50,000 evacuated in China
Three people were missing and more than 50,000 others evacuated in northeast China on Saturday after flooding along the Yalu river, which forms the border with North Korea, officials and state media said.
About 230 homes have collapsed in the city of Dandong and some transport, power and communication links have been cut off but no fatalities have been reported, the Xinhua news agency reported, citing the local government.
An official at Dandong's flood control headquarters confirmed the number of people missing and evacuated when contacted by AFP, but said he could not provide any further information about the emergency efforts.

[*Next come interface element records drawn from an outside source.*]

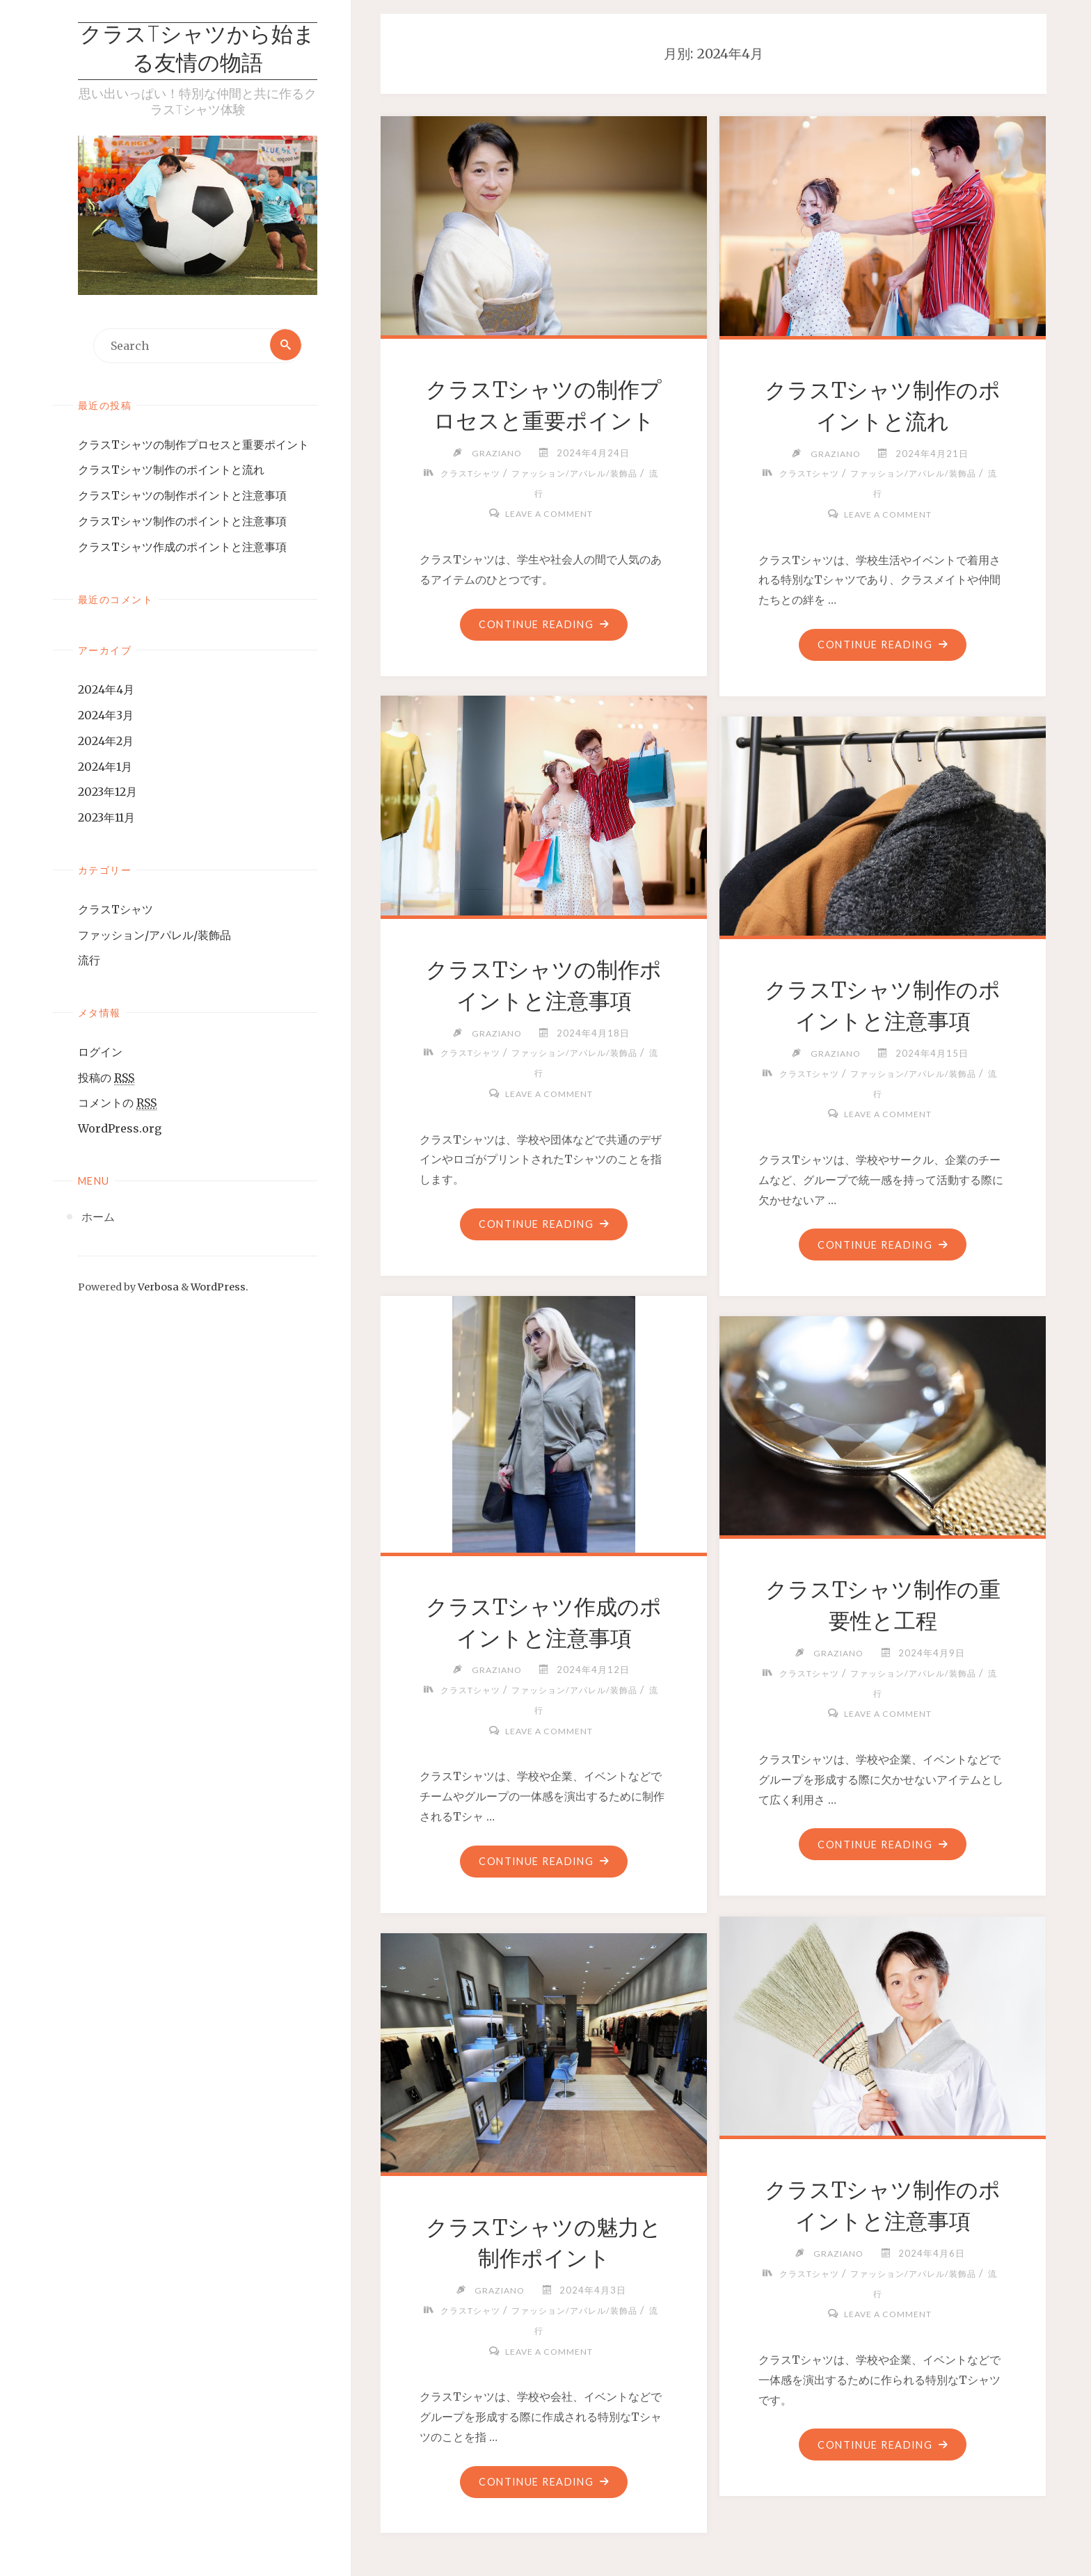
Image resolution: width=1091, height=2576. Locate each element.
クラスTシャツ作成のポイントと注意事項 (182, 548)
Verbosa (157, 1288)
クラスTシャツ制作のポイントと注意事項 (182, 522)
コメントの (117, 1104)
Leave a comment (549, 513)
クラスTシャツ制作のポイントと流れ (171, 471)
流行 (89, 961)
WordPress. (219, 1288)
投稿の (106, 1078)
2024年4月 (106, 691)
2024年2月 (106, 742)
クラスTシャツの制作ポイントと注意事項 (182, 497)
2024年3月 (106, 716)
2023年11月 (106, 819)
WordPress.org (119, 1130)
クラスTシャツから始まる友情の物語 (198, 51)
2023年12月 (107, 793)
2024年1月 (105, 767)
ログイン (100, 1053)
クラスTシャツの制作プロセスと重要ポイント (193, 445)
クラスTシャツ (115, 911)
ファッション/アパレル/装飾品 (154, 936)
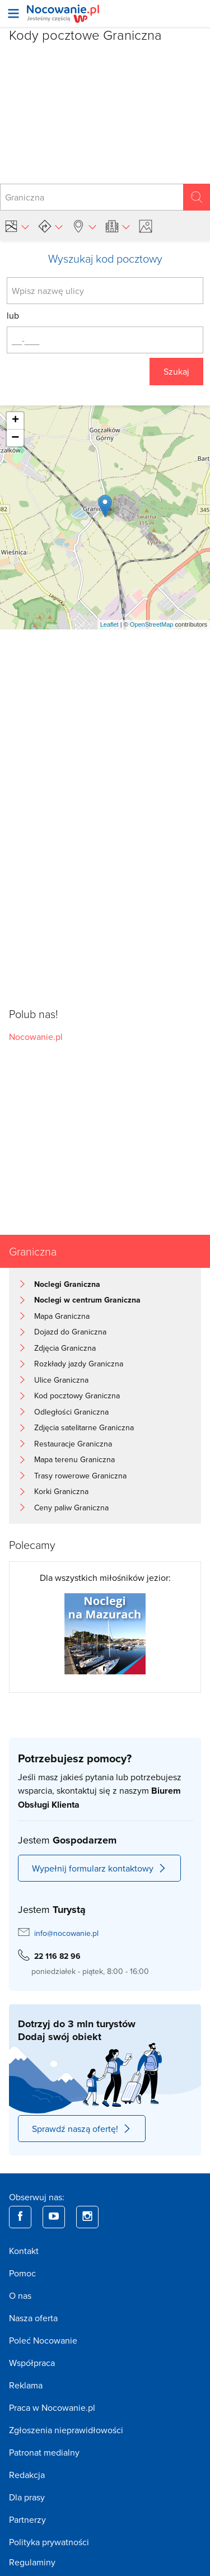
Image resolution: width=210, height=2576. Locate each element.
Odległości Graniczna (71, 1411)
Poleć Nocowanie (43, 2340)
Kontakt (24, 2250)
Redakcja (27, 2474)
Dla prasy (27, 2497)
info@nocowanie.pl (66, 1933)
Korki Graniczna (61, 1491)
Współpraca (32, 2362)
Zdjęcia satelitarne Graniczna (84, 1427)
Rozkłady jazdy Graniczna (78, 1363)
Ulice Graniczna (61, 1379)
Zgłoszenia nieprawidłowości (66, 2430)
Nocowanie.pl (36, 1036)
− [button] (15, 438)
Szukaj (176, 371)
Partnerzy (27, 2519)
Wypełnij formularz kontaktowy (99, 1868)
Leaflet (109, 624)
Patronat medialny (44, 2452)
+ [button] (15, 420)
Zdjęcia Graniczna (65, 1348)
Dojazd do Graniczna (70, 1331)
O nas (20, 2295)
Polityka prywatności (49, 2542)
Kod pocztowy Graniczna (77, 1395)
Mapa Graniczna (62, 1316)
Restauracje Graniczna (73, 1443)
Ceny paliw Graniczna (71, 1507)
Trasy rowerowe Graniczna (80, 1475)
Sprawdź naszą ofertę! (82, 2128)
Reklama (26, 2385)
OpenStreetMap (152, 624)
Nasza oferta (33, 2318)
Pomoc (22, 2273)
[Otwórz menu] (13, 13)
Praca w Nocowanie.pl (52, 2407)
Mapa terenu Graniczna (74, 1459)
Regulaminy (32, 2562)
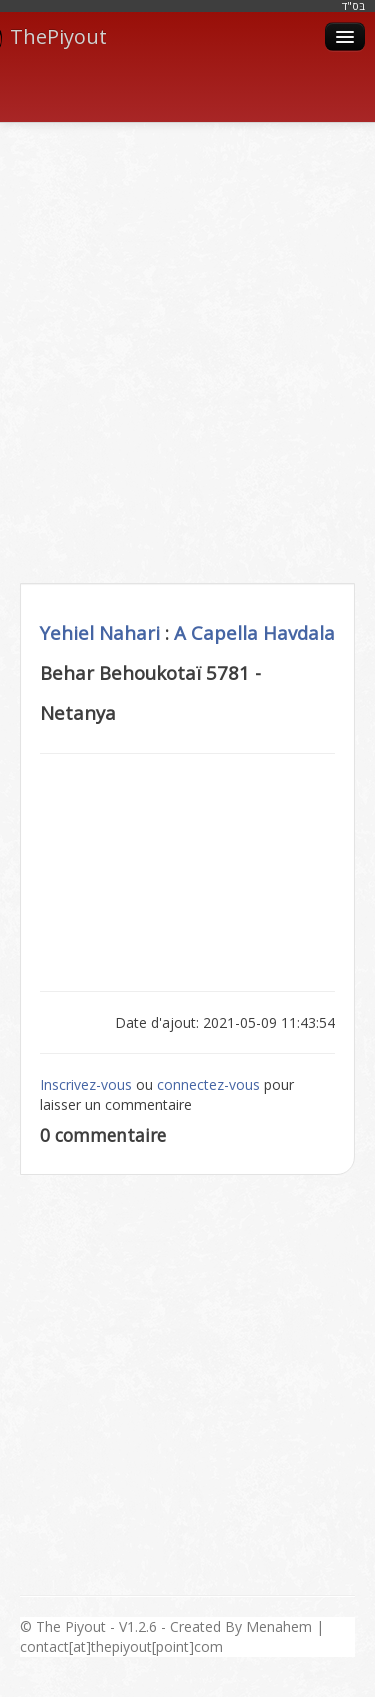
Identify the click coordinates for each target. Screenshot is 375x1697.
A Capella (216, 632)
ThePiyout (53, 37)
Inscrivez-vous (86, 1084)
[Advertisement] (187, 330)
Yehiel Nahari (100, 632)
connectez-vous (208, 1084)
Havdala (299, 632)
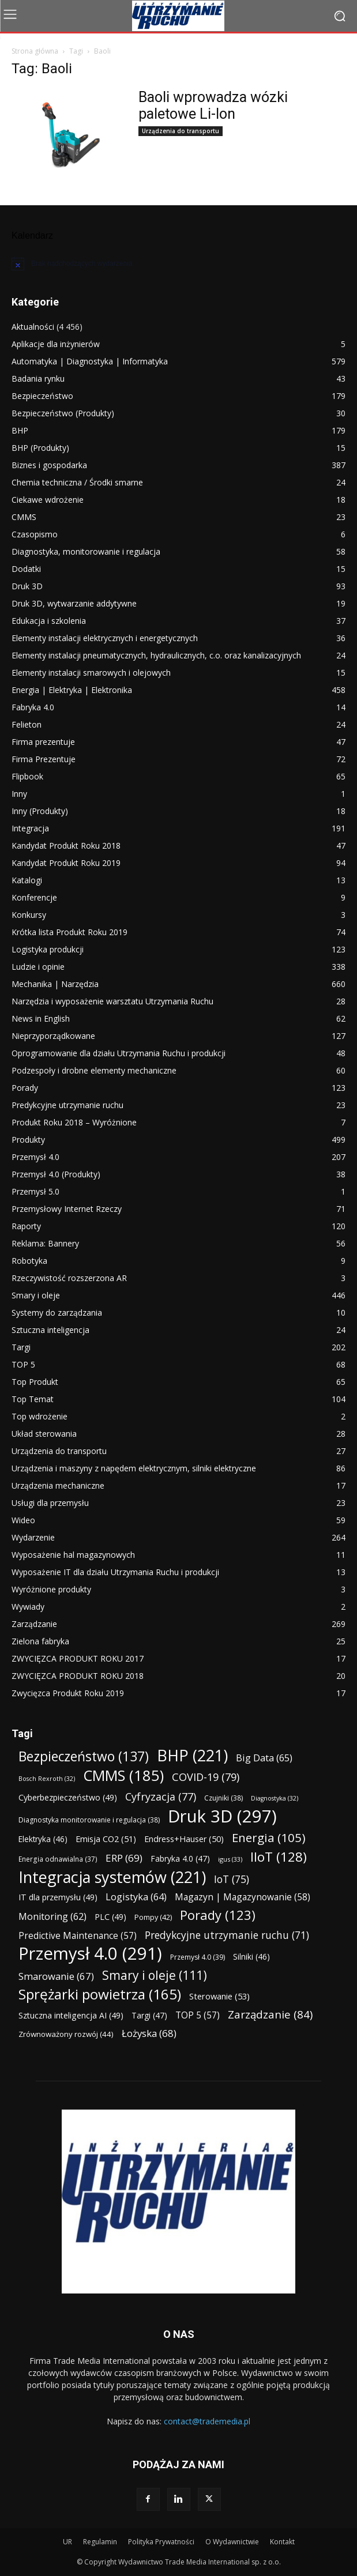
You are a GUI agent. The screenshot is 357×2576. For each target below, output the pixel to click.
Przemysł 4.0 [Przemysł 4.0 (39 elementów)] (197, 1957)
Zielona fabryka (40, 1641)
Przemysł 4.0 (35, 1156)
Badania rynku (38, 378)
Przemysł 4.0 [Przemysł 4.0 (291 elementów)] (90, 1954)
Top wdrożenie (39, 1416)
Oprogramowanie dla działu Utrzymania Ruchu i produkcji (119, 1053)
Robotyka (29, 1260)
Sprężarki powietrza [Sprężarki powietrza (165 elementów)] (99, 1994)
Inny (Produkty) (40, 810)
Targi (21, 1347)
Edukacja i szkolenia (49, 620)
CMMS (24, 516)
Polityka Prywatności (161, 2542)
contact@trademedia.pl (207, 2421)
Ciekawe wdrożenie (48, 499)
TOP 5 (23, 1364)
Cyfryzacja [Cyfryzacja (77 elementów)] (160, 1797)
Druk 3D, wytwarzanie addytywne (74, 603)
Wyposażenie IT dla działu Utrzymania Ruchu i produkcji (115, 1571)
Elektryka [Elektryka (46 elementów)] (42, 1838)
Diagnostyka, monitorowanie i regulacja (86, 551)
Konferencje (34, 897)
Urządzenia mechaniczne (58, 1485)
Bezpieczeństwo (42, 395)
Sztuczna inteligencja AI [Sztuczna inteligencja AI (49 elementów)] (70, 2015)
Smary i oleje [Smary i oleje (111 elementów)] (154, 1975)
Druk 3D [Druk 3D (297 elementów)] (222, 1816)
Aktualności (33, 326)
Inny (19, 793)
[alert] (178, 263)
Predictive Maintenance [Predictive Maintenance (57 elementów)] (77, 1936)
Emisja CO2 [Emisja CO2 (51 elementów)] (106, 1838)
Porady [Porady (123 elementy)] (217, 1915)
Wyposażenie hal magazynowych (73, 1554)
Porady (25, 1087)
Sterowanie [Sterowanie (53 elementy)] (219, 1996)
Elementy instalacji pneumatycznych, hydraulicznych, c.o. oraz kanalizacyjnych (156, 655)
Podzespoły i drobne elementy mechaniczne (94, 1070)
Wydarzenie (33, 1537)
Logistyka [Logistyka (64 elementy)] (136, 1897)
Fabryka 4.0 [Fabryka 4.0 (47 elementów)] (180, 1858)
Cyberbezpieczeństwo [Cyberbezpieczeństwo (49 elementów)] (67, 1797)
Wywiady (28, 1606)
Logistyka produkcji (48, 949)
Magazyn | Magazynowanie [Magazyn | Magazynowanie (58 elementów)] (242, 1897)
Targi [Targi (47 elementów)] (149, 2015)
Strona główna (35, 51)
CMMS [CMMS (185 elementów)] (123, 1775)
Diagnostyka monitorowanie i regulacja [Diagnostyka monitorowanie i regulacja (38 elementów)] (89, 1820)
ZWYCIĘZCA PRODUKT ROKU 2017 (78, 1658)
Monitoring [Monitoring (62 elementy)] (52, 1917)
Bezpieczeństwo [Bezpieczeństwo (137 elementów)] (83, 1756)
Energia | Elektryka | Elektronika (72, 689)
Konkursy (29, 914)
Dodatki (26, 568)
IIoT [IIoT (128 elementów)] (278, 1857)
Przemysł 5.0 (35, 1191)
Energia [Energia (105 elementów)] (269, 1838)
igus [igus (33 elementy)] (230, 1859)
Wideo (23, 1520)
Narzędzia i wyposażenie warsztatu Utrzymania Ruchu (112, 1001)
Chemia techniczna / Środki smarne (77, 482)
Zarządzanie (34, 1623)
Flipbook (27, 776)
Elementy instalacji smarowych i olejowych (91, 672)
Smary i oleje (36, 1295)
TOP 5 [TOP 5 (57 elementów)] (197, 2015)
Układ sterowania (44, 1433)
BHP (20, 430)
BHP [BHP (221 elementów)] (192, 1755)
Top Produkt (35, 1381)
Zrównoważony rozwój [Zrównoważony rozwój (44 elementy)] (66, 2034)
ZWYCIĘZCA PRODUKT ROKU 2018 (78, 1675)
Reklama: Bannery (45, 1243)
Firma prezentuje (43, 741)
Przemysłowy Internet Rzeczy (67, 1208)
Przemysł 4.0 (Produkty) (56, 1174)
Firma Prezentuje (44, 759)
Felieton (27, 724)
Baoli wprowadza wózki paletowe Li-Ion (213, 105)
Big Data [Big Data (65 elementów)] (264, 1758)
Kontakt (282, 2542)
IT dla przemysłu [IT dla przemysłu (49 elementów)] (57, 1897)
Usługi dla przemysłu (50, 1502)
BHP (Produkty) (40, 447)
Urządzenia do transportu (180, 131)
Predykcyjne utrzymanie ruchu (67, 1104)
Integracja (30, 828)
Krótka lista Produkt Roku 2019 (69, 932)
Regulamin (100, 2542)
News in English (41, 1018)
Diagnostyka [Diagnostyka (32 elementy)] (274, 1798)
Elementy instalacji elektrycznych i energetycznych (105, 637)
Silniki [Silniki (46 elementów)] (251, 1956)
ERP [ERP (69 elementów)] (124, 1858)
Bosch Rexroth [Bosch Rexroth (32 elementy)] (46, 1779)
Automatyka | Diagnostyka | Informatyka (90, 361)
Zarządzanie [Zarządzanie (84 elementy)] (270, 2014)
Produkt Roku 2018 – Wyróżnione (74, 1122)
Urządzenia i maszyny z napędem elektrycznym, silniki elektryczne (134, 1468)
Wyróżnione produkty (51, 1589)
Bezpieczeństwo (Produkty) (63, 413)
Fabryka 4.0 (33, 707)
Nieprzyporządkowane (53, 1035)
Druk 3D (27, 586)
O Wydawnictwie (232, 2542)
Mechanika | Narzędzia (55, 983)
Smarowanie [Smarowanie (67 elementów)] (56, 1976)
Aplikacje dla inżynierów (56, 343)
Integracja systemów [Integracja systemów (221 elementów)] (112, 1877)
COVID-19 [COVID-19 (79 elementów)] (205, 1777)
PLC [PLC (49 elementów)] (110, 1916)
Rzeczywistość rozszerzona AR (69, 1277)
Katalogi (27, 880)
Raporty (26, 1226)
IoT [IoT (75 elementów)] (231, 1879)
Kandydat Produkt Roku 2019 (66, 862)
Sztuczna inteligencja (50, 1329)
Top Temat (33, 1399)
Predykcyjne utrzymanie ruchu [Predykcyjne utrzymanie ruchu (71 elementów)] (227, 1935)
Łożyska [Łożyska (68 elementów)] (149, 2033)
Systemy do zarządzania (57, 1312)
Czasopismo (35, 534)
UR (67, 2542)
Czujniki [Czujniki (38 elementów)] (223, 1798)
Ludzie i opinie (38, 966)
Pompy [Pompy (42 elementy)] (153, 1917)
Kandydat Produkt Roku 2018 (66, 845)
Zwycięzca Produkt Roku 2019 (68, 1693)
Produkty (28, 1139)
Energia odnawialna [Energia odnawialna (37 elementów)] (57, 1858)
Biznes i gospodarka (49, 465)
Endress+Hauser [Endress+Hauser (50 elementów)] (184, 1838)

Earlier, another official in the same office insisted the situation was "not serious" in the city of 2.4 million.
Xinhua however said that some roads were submerged along the river, and houses in Dandong were flooded with water that was knee-deep, after heavy rain which began early Friday swelled the water level in the Yalu.
Workers were racing to build a sand-bag flood barrier along the part of the river where the barriers had been breached, the agency reported.
Officials cited by Xinhua said only riverside areas, not downtown Dandong, had been affected.
Storms were expected to batter the area throughout Saturday.
Heavy summer rain across large parts of China has triggered the country's worst floods in a decade.
Nearly 3,900 people have been killed or left missing this year in China in flood-related incidents, including about 1,750 victims of devastating mudslides in a remote northwestern town on August 7-8, official figures show.
Chinese President, Mr Hu Jintao and other top Communist party leaders have made personal donations to help survivors of the disaster in Zhouqu, where at least 1,407 people were killed and more than 350 others are missing, Xinhua said.
Earlier this month, authorities suspended shipping and tourist traffic on the Yalu amid fears of flooding, as the waterway had seen more rain in a two-week period than at any comparable time in recorded history.
Thousands were evacuated at the time.
Across the border in North Korea, widespread flooding this summer has washed away homes, roads, railways and farmland, and caused an unspecified number of fatalities, according to state media reports from Pyongyang.
In 2007, the impoverished nation reported at least 600 people dead or missing from devastating floods.
Elsewhere in China, rescuers were still searching for about 80 people who went missing in rain-triggered mudslides in a remote part of the southwestern province of Yunnan. Twelve people have been confirmed dead, Xinhua said.
"The rescuers are at risk of sinking into the mud any time," the agency quoted military officer Yang Pingang as saying in Puladi township, where more rain was also expected.
"The task is dangerous," said rescuer Cao Dashuai.
Hundreds of homeless villagers have been moved to two temporary shelters in the township, Xinhua said.